Dasatinib is a dual Src/ABL1 inhibitor which inhibits ABL1 with a potency in vitro of approximately 300 times that of imatinib.7 It is associated with the emergence, in a significant proportion of patients, of lymphocytosis with evidence of T-cell clonality by PCR.8 The emergence of these aberrant lymphoid or NK cell populations has been reported to be associated with an improvement in molecular response, and possibly also with immune-mediated side effects, such as pleural effusion.8 These features led us to speculate that patients in CMR on dasatinib who manifest these immunological responses might be more likely to remain in CMR when the kinase inhibitor was withdrawn. We found a clonal T-cell population in one of the 2 patients in stable CMR. The one patient who had a dasatinib-induced lymphocytosis relapsed when treatment was stopped. The impact of dasatinib-related immunological phenomena on the stability of CMR after dasatinib treatment remains to be determined in a larger number of patients.

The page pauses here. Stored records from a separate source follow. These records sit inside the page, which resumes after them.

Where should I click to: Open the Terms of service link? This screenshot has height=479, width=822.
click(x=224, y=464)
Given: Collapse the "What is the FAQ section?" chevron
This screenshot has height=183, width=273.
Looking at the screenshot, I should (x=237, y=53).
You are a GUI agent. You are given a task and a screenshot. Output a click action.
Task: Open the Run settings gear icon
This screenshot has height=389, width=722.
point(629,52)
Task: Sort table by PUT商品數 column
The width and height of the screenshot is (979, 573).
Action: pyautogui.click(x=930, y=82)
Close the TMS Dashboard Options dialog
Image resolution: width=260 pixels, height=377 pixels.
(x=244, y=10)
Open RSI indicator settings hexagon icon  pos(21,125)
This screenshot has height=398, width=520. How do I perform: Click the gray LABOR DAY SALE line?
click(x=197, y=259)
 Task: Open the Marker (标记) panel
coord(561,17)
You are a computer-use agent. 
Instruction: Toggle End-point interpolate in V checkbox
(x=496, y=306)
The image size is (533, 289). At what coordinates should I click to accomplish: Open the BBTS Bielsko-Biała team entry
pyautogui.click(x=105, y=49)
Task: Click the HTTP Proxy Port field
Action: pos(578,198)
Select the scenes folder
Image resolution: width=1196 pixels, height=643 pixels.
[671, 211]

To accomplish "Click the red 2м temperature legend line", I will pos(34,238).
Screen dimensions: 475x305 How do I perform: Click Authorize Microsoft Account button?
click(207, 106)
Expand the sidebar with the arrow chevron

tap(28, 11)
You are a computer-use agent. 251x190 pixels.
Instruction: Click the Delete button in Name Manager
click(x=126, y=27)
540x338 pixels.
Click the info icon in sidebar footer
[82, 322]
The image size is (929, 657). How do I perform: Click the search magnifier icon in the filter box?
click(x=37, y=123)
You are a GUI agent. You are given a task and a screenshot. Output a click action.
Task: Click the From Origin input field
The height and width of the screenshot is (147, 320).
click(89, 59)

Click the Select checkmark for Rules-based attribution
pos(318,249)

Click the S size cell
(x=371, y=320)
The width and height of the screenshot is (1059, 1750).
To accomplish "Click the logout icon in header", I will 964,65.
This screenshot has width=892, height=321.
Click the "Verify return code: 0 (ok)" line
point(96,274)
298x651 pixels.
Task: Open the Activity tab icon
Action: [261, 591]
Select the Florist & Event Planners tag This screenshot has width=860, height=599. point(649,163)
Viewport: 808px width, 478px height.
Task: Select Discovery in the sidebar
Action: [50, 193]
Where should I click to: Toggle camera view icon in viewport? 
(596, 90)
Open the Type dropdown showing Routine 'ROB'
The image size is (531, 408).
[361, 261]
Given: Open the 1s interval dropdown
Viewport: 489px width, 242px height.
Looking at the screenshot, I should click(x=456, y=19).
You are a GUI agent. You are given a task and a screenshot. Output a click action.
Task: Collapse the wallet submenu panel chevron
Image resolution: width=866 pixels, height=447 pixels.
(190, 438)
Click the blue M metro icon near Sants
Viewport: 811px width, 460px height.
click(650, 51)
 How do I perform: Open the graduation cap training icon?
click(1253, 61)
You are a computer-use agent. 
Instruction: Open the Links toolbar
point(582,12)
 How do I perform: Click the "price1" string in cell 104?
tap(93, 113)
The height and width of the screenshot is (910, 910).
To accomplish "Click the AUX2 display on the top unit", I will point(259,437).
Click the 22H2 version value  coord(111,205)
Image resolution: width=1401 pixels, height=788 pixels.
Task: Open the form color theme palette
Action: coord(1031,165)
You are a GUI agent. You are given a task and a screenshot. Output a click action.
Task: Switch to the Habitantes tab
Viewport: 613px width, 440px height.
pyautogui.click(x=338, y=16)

All 3 dasatinib-treated patients had evidence of MRD whilst in CMR (defined by conventional RQ-PCR): in 2 cases this was demonstrated by patient-specific DNA PCR, whereas in the third patient the presence of MRD was proven by molecular relapse. Despite the higher potency of dasatinib the level of MRD measured by sensitive DNA PCR was similar to that seen in patients in the ALLG CML8 study on patients in CMR.2 The presence of BCR-ABL1-positive cells in the blood of a patient in a stable drug-free CMR appears to indicate that eradication of the leukemic clone is not a pre-requisite for the achievement of an operational cure of CML.
These results in 3 dasatinib-treated patients show close parallels to what has previously been reported in patients undergoing a trial of imatinib cessation. As in the imatinib data, if relapse occurred, it did so within several months of therapy withdrawal, and was responsive to re-institution of the TKI.3 The number of patients in this series is too small for us to determine whether the risk of relapse after dasatinib cessation differs from that after imatinib cessation. The patients that we describe all started dasatinib after imatinib failure in accelerated phase and/or with kinase domain mutations and, therefore, constitute a group of higher risk patients than those in the STIM3 or ALLG CML82 studies of imatinib cessation in CMR. These preliminary results suggest that the nature of the molecular remission on dasatinib is not qualitatively different from imatinib-induced CMR, at least in these patients with advanced disease features, despite the observation of immunological responses that appear to be relatively specific to dasatinib treatment. A prospective clinical trial of dasatinib withdrawal will be required to estimate accurately the probability of drug-free CMR and to identify factors that influence the risk of molecular relapse. The cases described here establish that durable disease control is possible following dasatinib cessation in CMR, despite prior imatinib failure and adverse disease features, including BCR-ABL1 kinase domain mutations.